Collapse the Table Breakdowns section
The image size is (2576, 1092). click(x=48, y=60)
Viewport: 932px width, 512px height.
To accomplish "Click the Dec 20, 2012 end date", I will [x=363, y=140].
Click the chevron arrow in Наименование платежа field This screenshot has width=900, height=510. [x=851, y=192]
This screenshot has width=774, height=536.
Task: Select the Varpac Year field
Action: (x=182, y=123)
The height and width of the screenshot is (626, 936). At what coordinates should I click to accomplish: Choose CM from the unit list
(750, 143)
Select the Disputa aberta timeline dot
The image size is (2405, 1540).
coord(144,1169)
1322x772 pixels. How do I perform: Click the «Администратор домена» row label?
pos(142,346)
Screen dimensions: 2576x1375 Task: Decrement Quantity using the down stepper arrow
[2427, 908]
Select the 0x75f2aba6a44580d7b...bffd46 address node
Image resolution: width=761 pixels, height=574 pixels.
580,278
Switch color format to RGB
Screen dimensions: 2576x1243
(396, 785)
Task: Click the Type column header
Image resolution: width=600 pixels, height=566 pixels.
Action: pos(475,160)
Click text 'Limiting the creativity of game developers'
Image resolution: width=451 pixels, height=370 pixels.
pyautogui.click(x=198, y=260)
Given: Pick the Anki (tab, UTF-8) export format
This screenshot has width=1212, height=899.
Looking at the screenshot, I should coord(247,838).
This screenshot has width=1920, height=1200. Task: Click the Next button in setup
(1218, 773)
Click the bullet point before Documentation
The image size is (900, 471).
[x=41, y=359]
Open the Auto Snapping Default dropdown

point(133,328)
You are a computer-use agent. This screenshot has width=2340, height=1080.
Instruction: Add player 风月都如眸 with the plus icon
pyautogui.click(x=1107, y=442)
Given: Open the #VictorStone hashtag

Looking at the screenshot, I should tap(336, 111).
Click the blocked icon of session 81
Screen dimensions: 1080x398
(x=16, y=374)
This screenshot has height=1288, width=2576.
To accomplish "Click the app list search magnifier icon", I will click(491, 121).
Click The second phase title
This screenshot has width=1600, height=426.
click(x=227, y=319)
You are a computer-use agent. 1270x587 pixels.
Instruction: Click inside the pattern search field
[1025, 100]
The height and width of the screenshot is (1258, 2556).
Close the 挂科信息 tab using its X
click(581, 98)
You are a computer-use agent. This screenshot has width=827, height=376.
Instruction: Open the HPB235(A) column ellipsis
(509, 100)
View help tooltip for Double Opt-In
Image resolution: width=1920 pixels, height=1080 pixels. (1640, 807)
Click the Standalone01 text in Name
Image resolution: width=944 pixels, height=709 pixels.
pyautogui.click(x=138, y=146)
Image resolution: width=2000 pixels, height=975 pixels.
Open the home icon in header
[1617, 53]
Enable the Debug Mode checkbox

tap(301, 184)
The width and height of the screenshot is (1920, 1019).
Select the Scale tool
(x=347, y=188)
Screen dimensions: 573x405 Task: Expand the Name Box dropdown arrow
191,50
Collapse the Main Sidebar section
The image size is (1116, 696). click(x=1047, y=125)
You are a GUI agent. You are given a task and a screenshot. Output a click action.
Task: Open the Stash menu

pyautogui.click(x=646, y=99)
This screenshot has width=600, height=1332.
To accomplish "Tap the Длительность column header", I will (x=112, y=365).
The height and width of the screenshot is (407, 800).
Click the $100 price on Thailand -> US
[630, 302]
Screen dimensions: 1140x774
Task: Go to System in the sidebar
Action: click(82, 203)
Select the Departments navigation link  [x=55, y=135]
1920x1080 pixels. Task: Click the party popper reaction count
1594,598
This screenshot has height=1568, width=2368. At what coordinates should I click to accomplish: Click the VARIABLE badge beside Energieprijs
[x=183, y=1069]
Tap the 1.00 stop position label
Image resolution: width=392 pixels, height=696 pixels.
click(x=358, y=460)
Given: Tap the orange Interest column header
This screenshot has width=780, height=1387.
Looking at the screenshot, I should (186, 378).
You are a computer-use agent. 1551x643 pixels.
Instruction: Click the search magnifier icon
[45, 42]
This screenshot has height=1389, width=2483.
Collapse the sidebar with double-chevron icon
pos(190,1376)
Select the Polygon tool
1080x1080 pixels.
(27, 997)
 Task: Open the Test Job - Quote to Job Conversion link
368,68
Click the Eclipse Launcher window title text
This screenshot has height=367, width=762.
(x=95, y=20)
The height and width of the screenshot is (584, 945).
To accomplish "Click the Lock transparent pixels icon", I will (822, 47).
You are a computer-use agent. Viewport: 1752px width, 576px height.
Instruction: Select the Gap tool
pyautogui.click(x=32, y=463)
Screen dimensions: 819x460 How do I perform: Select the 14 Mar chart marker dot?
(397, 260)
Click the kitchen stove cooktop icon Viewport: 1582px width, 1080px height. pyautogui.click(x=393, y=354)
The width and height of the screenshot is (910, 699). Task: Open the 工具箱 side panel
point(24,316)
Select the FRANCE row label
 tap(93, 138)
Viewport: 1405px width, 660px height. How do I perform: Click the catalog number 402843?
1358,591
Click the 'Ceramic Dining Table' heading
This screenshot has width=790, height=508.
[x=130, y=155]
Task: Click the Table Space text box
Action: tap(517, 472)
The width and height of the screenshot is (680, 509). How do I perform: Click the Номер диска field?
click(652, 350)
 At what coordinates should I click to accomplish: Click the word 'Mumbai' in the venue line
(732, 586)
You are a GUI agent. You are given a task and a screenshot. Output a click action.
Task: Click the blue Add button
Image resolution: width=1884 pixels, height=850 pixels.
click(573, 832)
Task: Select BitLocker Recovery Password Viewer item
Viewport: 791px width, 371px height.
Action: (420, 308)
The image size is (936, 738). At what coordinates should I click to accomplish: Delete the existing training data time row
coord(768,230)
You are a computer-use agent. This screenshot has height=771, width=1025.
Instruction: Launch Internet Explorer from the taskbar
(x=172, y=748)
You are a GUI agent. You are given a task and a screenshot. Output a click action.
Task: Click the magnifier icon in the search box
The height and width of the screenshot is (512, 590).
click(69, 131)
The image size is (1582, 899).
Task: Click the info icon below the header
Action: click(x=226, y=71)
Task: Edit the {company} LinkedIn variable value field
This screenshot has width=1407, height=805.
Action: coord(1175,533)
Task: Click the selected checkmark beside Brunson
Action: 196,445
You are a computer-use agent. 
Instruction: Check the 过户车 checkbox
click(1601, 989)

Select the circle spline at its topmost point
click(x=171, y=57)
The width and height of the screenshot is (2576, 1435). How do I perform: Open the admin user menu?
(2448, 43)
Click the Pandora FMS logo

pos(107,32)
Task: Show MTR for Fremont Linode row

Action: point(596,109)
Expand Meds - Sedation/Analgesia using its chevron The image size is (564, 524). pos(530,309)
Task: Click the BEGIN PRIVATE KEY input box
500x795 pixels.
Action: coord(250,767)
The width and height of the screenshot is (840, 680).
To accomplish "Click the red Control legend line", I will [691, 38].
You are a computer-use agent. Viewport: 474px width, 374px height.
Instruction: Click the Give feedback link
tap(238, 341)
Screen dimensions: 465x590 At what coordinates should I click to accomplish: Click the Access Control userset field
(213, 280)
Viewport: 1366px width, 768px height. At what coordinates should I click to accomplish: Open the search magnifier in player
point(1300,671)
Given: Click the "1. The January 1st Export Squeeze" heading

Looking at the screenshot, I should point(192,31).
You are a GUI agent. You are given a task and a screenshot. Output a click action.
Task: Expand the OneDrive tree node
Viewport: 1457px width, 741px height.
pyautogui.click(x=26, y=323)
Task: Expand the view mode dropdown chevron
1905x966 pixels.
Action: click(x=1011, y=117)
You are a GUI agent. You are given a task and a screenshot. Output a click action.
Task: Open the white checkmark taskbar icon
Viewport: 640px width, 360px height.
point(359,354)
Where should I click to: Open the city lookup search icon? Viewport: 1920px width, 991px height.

> What is needed
Revise the listing above so that "Viewport" becomes "Display" wherever it occurs, keeping every other line and character unchanged.

> Problem solution
Collapse the Table Breakdowns section
The image size is (2576, 1092). click(x=48, y=60)
Display: 932px width, 512px height.
To accomplish "Click the Dec 20, 2012 end date", I will [x=363, y=140].
Click the chevron arrow in Наименование платежа field This screenshot has width=900, height=510. [x=851, y=192]
This screenshot has width=774, height=536.
Task: Select the Varpac Year field
Action: (x=182, y=123)
The height and width of the screenshot is (626, 936). At what coordinates should I click to accomplish: Choose CM from the unit list
(750, 143)
Select the Disputa aberta timeline dot
The image size is (2405, 1540).
coord(144,1169)
1322x772 pixels. How do I perform: Click the «Администратор домена» row label?
pos(142,346)
Screen dimensions: 2576x1375 Task: Decrement Quantity using the down stepper arrow
[2427, 908]
Select the 0x75f2aba6a44580d7b...bffd46 address node
Image resolution: width=761 pixels, height=574 pixels.
580,278
Switch color format to RGB
Screen dimensions: 2576x1243
(396, 785)
Task: Click the Type column header
Image resolution: width=600 pixels, height=566 pixels.
Action: pos(475,160)
Click text 'Limiting the creativity of game developers'
Image resolution: width=451 pixels, height=370 pixels.
pyautogui.click(x=198, y=260)
Given: Pick the Anki (tab, UTF-8) export format
This screenshot has width=1212, height=899.
Looking at the screenshot, I should coord(247,838).
This screenshot has width=1920, height=1200. Task: Click the Next button in setup
(1218, 773)
Click the bullet point before Documentation
The image size is (900, 471).
[x=41, y=359]
Open the Auto Snapping Default dropdown

point(133,328)
You are a computer-use agent. This screenshot has width=2340, height=1080.
Instruction: Add player 风月都如眸 with the plus icon
pyautogui.click(x=1107, y=442)
Given: Open the #VictorStone hashtag

Looking at the screenshot, I should tap(336, 111).
Click the blocked icon of session 81
Screen dimensions: 1080x398
(x=16, y=374)
This screenshot has height=1288, width=2576.
To accomplish "Click the app list search magnifier icon", I will click(491, 121).
Click The second phase title
This screenshot has width=1600, height=426.
click(x=227, y=319)
You are a computer-use agent. 1270x587 pixels.
Instruction: Click inside the pattern search field
[1025, 100]
The height and width of the screenshot is (1258, 2556).
Close the 挂科信息 tab using its X
click(581, 98)
You are a computer-use agent. This screenshot has width=827, height=376.
Instruction: Open the HPB235(A) column ellipsis
(509, 100)
View help tooltip for Double Opt-In
Image resolution: width=1920 pixels, height=1080 pixels. (1640, 807)
Click the Standalone01 text in Name
Image resolution: width=944 pixels, height=709 pixels.
pyautogui.click(x=138, y=146)
Image resolution: width=2000 pixels, height=975 pixels.
Open the home icon in header
[1617, 53]
Enable the Debug Mode checkbox

tap(301, 184)
The width and height of the screenshot is (1920, 1019).
Select the Scale tool
(x=347, y=188)
Screen dimensions: 573x405 Task: Expand the Name Box dropdown arrow
191,50
Collapse the Main Sidebar section
The image size is (1116, 696). click(x=1047, y=125)
You are a GUI agent. You are given a task and a screenshot. Output a click action.
Task: Open the Stash menu

pyautogui.click(x=646, y=99)
This screenshot has width=600, height=1332.
To accomplish "Tap the Длительность column header", I will (x=112, y=365).
The height and width of the screenshot is (407, 800).
Click the $100 price on Thailand -> US
[630, 302]
Screen dimensions: 1140x774
Task: Go to System in the sidebar
Action: click(82, 203)
Select the Departments navigation link  [x=55, y=135]
1920x1080 pixels. Task: Click the party popper reaction count
1594,598
This screenshot has height=1568, width=2368. At what coordinates should I click to accomplish: Click the VARIABLE badge beside Energieprijs
[x=183, y=1069]
Tap the 1.00 stop position label
Image resolution: width=392 pixels, height=696 pixels.
click(x=358, y=460)
Given: Tap the orange Interest column header
This screenshot has width=780, height=1387.
Looking at the screenshot, I should (186, 378).
You are a computer-use agent. 1551x643 pixels.
Instruction: Click the search magnifier icon
[45, 42]
This screenshot has height=1389, width=2483.
Collapse the sidebar with double-chevron icon
pos(190,1376)
Select the Polygon tool
1080x1080 pixels.
(27, 997)
 Task: Open the Test Job - Quote to Job Conversion link
368,68
Click the Eclipse Launcher window title text
This screenshot has height=367, width=762.
(x=95, y=20)
The height and width of the screenshot is (584, 945).
To accomplish "Click the Lock transparent pixels icon", I will (822, 47).
You are a computer-use agent. Display: 1752px width, 576px height.
Instruction: Select the Gap tool
pyautogui.click(x=32, y=463)
Screen dimensions: 819x460 How do I perform: Select the 14 Mar chart marker dot?
(397, 260)
Click the kitchen stove cooktop icon Display: 1582px width, 1080px height. pyautogui.click(x=393, y=354)
The width and height of the screenshot is (910, 699). Task: Open the 工具箱 side panel
point(24,316)
Select the FRANCE row label
 tap(93, 138)
Display: 1405px width, 660px height. How do I perform: Click the catalog number 402843?
1358,591
Click the 'Ceramic Dining Table' heading
This screenshot has width=790, height=508.
[x=130, y=155]
Task: Click the Table Space text box
Action: tap(517, 472)
The width and height of the screenshot is (680, 509). How do I perform: Click the Номер диска field?
click(652, 350)
 At what coordinates should I click to accomplish: Click the word 'Mumbai' in the venue line
(732, 586)
You are a GUI agent. You are given a task and a screenshot. Output a click action.
Task: Click the blue Add button
Image resolution: width=1884 pixels, height=850 pixels.
click(573, 832)
Task: Select BitLocker Recovery Password Viewer item
Display: 791px width, 371px height.
Action: (420, 308)
The image size is (936, 738). At what coordinates should I click to accomplish: Delete the existing training data time row
coord(768,230)
You are a computer-use agent. This screenshot has height=771, width=1025.
Instruction: Launch Internet Explorer from the taskbar
(x=172, y=748)
You are a GUI agent. You are given a task and a screenshot. Output a click action.
Task: Click the magnifier icon in the search box
The height and width of the screenshot is (512, 590).
click(69, 131)
The image size is (1582, 899).
Task: Click the info icon below the header
Action: click(x=226, y=71)
Task: Edit the {company} LinkedIn variable value field
This screenshot has width=1407, height=805.
Action: coord(1175,533)
Task: Click the selected checkmark beside Brunson
Action: 196,445
You are a computer-use agent. 
Instruction: Check the 过户车 checkbox
click(1601, 989)

Select the circle spline at its topmost point
click(x=171, y=57)
The width and height of the screenshot is (2576, 1435). How do I perform: Open the admin user menu?
(2448, 43)
Click the Pandora FMS logo

pos(107,32)
Task: Show MTR for Fremont Linode row

Action: point(596,109)
Expand Meds - Sedation/Analgesia using its chevron The image size is (564, 524). pos(530,309)
Task: Click the BEGIN PRIVATE KEY input box
500x795 pixels.
Action: coord(250,767)
The width and height of the screenshot is (840, 680).
To accomplish "Click the red Control legend line", I will [691, 38].
You are a computer-use agent. Display: 474px width, 374px height.
Instruction: Click the Give feedback link
tap(238, 341)
Screen dimensions: 465x590 At what coordinates should I click to accomplish: Click the Access Control userset field
(213, 280)
Display: 1366px width, 768px height. At what coordinates should I click to accomplish: Open the search magnifier in player
point(1300,671)
Given: Click the "1. The January 1st Export Squeeze" heading

Looking at the screenshot, I should point(192,31).
You are a GUI agent. You are given a task and a screenshot. Output a click action.
Task: Expand the OneDrive tree node
Display: 1457px width, 741px height.
pyautogui.click(x=26, y=323)
Task: Expand the view mode dropdown chevron
1905x966 pixels.
Action: click(x=1011, y=117)
You are a GUI agent. You are given a task and a screenshot. Output a click action.
Task: Open the white checkmark taskbar icon
Display: 640px width, 360px height.
point(359,354)
Where should I click to: Open the city lookup search icon? Display: 1920px width, 991px height.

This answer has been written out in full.